Hashing—also known as hash functions, hash values, or hash codes—is an overarching term used to describe the various techniques for algorithmically assigning unique fingerprints to digital files. Hashing is the process of taking a large amount of data and reducing it by giving a particular file, set of files, or specific characteristics of a file their own numerical value, thus significantly shrinking the data load while simultaneously stamping said file with its own distinct digital fingerprint.
Use cases for hash technology
Hash technologies are used to accurately identify duplicated content (images and videos) on the internet. Utilizing the benefits of hash technologies requires a database of known content (and their hash values) which is then used to automate the process of testing against the hash values of secondary images to determine whether they match those in the database. This process is known as hash matching.

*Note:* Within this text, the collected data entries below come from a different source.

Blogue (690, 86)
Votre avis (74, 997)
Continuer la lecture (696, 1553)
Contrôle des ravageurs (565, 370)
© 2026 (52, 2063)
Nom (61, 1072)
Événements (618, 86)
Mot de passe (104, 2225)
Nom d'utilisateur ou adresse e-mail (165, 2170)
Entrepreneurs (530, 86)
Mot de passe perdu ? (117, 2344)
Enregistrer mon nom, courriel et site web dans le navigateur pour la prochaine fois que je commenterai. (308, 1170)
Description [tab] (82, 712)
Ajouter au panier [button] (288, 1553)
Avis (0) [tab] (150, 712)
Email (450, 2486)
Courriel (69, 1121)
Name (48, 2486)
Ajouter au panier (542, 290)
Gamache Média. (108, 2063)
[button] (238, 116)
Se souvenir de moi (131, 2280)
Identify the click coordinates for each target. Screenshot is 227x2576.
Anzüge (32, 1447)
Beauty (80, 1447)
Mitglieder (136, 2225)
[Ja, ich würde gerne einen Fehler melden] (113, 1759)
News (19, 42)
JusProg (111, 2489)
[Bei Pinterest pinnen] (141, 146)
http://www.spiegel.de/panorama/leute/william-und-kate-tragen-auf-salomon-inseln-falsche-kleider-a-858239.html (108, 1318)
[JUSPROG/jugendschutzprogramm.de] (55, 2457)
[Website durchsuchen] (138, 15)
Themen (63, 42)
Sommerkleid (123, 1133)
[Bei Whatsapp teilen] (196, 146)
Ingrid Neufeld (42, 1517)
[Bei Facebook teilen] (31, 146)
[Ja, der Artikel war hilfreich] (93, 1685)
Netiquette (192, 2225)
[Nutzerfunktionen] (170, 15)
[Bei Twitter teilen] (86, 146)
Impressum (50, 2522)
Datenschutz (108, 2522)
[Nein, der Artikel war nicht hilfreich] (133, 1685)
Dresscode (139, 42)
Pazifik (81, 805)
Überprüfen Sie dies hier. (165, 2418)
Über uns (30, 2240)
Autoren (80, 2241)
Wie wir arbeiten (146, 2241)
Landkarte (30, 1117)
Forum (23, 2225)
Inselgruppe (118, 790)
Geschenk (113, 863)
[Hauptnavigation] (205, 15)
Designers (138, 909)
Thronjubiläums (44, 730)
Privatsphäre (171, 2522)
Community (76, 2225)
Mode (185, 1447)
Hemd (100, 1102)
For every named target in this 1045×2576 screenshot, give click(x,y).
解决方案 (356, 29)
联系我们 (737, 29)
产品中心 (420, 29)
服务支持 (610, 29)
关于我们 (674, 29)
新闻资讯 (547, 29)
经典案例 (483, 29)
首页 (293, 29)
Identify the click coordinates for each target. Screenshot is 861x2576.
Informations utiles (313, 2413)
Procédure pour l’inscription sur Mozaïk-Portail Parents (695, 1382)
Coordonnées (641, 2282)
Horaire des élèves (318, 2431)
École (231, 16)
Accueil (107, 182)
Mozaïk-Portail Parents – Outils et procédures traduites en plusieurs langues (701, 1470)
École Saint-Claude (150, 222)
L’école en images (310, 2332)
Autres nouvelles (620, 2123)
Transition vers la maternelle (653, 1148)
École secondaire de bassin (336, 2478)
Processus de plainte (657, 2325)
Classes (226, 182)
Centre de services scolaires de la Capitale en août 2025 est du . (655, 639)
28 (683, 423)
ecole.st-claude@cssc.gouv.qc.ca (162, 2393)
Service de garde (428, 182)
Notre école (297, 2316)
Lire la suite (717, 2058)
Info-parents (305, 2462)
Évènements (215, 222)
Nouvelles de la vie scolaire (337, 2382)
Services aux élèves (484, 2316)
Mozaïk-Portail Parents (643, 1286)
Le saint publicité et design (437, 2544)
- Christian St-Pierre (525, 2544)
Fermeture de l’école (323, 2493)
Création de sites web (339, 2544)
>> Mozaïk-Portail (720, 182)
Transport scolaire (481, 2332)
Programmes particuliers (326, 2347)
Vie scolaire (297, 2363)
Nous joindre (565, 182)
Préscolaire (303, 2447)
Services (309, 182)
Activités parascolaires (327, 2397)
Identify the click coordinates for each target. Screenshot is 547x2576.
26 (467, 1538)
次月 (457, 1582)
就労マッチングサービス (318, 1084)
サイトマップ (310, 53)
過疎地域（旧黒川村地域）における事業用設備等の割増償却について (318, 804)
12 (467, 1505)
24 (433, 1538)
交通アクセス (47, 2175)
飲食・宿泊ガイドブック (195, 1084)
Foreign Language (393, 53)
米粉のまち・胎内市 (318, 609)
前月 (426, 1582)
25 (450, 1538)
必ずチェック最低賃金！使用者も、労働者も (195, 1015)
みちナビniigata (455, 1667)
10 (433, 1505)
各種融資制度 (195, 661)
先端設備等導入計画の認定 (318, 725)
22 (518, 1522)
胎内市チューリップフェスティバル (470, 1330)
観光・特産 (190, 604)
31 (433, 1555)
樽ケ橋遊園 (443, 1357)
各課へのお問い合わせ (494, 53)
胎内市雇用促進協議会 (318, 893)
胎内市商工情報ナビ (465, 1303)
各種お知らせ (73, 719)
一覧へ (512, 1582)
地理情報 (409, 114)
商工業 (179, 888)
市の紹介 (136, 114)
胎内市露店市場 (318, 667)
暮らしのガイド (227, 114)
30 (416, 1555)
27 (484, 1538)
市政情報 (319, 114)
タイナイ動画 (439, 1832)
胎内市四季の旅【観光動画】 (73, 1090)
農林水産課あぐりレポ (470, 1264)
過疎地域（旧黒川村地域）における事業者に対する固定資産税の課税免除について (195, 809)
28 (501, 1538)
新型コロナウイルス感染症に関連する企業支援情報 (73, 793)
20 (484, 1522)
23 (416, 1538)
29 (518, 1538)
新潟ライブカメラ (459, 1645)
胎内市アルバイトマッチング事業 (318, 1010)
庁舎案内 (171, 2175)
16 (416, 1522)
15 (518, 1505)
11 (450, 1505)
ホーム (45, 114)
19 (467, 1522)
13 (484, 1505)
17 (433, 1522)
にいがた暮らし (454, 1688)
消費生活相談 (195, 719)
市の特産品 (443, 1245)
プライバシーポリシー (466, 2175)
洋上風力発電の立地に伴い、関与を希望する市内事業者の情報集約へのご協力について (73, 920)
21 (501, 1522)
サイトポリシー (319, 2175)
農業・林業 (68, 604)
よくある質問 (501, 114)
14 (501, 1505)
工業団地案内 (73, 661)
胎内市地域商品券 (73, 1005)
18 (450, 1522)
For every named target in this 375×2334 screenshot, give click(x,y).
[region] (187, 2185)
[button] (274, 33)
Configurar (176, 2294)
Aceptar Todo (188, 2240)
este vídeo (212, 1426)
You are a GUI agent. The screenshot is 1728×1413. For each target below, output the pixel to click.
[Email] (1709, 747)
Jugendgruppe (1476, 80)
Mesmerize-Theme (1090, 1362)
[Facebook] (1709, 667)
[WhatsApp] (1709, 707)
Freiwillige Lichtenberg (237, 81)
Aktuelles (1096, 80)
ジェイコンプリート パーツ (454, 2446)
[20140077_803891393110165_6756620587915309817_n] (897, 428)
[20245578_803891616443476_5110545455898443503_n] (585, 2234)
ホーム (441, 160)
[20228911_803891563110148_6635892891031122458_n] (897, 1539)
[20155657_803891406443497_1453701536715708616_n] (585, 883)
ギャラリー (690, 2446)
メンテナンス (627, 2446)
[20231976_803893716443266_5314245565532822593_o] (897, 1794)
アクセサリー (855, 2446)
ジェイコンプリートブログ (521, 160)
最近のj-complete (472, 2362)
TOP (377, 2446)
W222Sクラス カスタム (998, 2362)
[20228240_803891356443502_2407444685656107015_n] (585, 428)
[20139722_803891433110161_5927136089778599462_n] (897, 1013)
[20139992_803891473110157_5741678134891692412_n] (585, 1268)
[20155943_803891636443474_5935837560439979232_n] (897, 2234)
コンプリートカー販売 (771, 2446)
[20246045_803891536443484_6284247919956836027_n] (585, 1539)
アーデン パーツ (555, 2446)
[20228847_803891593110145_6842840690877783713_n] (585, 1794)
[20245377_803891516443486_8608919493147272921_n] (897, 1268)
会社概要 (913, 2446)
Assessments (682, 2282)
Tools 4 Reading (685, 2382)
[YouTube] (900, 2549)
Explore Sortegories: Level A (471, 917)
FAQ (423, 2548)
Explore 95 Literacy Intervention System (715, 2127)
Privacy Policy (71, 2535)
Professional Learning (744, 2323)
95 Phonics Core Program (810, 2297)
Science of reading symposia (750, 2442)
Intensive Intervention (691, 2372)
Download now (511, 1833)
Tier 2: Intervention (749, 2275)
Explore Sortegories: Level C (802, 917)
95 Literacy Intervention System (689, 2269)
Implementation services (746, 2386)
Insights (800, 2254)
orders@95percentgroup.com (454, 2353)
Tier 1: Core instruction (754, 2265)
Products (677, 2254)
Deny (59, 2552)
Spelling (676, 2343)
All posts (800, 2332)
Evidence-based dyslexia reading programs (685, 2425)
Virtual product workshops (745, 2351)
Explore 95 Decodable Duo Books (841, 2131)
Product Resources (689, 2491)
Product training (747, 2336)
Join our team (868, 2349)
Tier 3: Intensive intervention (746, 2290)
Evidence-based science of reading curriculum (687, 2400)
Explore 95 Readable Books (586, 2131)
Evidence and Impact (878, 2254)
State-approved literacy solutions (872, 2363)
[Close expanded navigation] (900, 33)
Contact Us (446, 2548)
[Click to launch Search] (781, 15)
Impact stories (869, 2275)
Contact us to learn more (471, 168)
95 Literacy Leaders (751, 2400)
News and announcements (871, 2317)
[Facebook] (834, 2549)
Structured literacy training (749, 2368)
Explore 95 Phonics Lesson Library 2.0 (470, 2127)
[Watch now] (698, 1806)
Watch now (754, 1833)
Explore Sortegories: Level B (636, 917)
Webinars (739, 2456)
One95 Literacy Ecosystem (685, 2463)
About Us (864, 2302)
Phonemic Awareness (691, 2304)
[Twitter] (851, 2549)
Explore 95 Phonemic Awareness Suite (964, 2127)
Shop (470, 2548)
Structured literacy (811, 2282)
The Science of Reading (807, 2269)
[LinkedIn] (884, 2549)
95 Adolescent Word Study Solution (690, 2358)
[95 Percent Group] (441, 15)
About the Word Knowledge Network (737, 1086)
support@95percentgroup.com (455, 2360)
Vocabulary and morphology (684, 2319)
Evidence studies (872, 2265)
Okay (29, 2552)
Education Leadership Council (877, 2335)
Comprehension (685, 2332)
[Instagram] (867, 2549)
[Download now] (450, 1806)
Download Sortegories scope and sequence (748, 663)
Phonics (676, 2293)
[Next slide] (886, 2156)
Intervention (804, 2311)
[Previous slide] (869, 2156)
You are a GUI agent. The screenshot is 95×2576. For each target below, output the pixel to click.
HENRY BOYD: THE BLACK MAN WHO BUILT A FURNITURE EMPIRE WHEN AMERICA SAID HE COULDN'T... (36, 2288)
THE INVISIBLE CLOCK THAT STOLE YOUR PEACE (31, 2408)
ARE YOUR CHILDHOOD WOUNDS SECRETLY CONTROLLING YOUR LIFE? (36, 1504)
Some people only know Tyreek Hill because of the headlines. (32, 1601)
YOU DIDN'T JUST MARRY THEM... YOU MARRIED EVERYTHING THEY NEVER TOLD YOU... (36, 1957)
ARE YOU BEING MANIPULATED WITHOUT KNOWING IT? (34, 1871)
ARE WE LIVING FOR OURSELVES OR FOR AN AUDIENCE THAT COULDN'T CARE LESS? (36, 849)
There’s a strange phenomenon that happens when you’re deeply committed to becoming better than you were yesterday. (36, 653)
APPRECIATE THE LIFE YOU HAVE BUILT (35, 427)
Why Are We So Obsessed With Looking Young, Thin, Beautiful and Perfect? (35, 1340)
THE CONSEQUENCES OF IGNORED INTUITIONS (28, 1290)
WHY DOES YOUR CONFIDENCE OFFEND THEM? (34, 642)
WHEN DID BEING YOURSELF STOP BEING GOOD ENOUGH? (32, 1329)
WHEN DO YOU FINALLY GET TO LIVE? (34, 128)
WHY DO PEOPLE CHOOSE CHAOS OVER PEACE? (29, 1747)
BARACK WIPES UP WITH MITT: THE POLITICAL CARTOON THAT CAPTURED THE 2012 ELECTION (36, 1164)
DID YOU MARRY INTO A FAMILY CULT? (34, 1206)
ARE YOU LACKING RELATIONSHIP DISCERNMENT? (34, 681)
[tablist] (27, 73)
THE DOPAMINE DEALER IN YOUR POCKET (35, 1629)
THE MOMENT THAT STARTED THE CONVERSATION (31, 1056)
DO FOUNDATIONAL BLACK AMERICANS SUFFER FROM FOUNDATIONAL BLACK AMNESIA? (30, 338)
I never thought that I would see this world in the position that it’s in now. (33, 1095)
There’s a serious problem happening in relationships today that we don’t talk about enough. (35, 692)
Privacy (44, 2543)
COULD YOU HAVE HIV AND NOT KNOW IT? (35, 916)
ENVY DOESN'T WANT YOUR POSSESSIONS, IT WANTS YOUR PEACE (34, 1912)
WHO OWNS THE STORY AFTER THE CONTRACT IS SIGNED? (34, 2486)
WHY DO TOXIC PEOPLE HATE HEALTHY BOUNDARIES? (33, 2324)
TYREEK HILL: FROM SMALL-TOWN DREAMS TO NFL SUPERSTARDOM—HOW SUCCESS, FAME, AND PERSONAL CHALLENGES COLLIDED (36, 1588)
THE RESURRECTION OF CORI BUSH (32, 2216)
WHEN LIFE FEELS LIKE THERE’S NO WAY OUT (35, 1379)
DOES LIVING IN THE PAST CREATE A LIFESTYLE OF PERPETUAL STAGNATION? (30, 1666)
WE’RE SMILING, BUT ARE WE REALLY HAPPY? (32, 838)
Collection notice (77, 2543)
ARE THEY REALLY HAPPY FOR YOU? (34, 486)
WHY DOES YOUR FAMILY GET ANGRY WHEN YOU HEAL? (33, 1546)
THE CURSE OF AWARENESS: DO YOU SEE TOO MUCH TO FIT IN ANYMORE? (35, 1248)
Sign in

Somewhat recently, hash matching has earned a reputation for enabling online platforms, law enforcement, and CSAM hotlines to effectively and efficiently address the disconcertingly persistent distribution of illegal content online. By hashing known illegal content and storing their values in a database, these organizations can quickly identify duplicated illegal content in the event that it is reposted to a particular online space. With the constant stream of all types of media being uploaded to the internet every day, hashing provides a method of automating identification of illegal content in a safe and secure manner.
Types of hash technology
While each is designed according to fundamental hashing principles, hash types go by a variety of names, function according to different algorithms, and vary in their capabilities. For the sake of simplicity and brevity, we’ve broken each of these types into three separate categories: Basic hashes, intermediate hashes, and advanced hashes.
Basic hashes
Basic hashes, also known as strict, file, or cryptographic hashes, are excellent at identifying exact content matches. Popular basic hash algorithms include MD5, SHA1, and SHA256, and work by assigning dramatically dissimilar hash values to differing images. However, this also means that alterations undetectable to the human eye will result in a hash value that is entirely different from the original image, leading analysts to assume that the altered image is not the same as the original.
Intermediate hashes
Intermediate hashes, also known as perceptual hashes, work by assigning similar hashes to similar files, and are often used to assess the similarity between two pieces of content. PhotoDNA (developed by Microsoft), PDQ (developed by Meta) and pHash use intermediate hashes to identify content that has undergone moderate alterations such as resizing, compression, and contrast changes. While intermediate hashes can be fairly effective in identifying similar content, this hash type is not powerful enough to detect alterations such as bordering, cropping, and embedding text/watermarks/icons.
Advanced hashes
Advanced hashes, or local descriptor hashes, use hundreds of visual interest points per image to reach a highly comprehensive comparison between drastically altered files. Where intermediate hashes tend to fall short when identifying altered content, advanced hash algorithms such as SIFT, SURF, and ORB are able to identify content that has undergone drastic changes such as bordering, overlays, mirroring, arbitrary rotation, and picture-in-picture.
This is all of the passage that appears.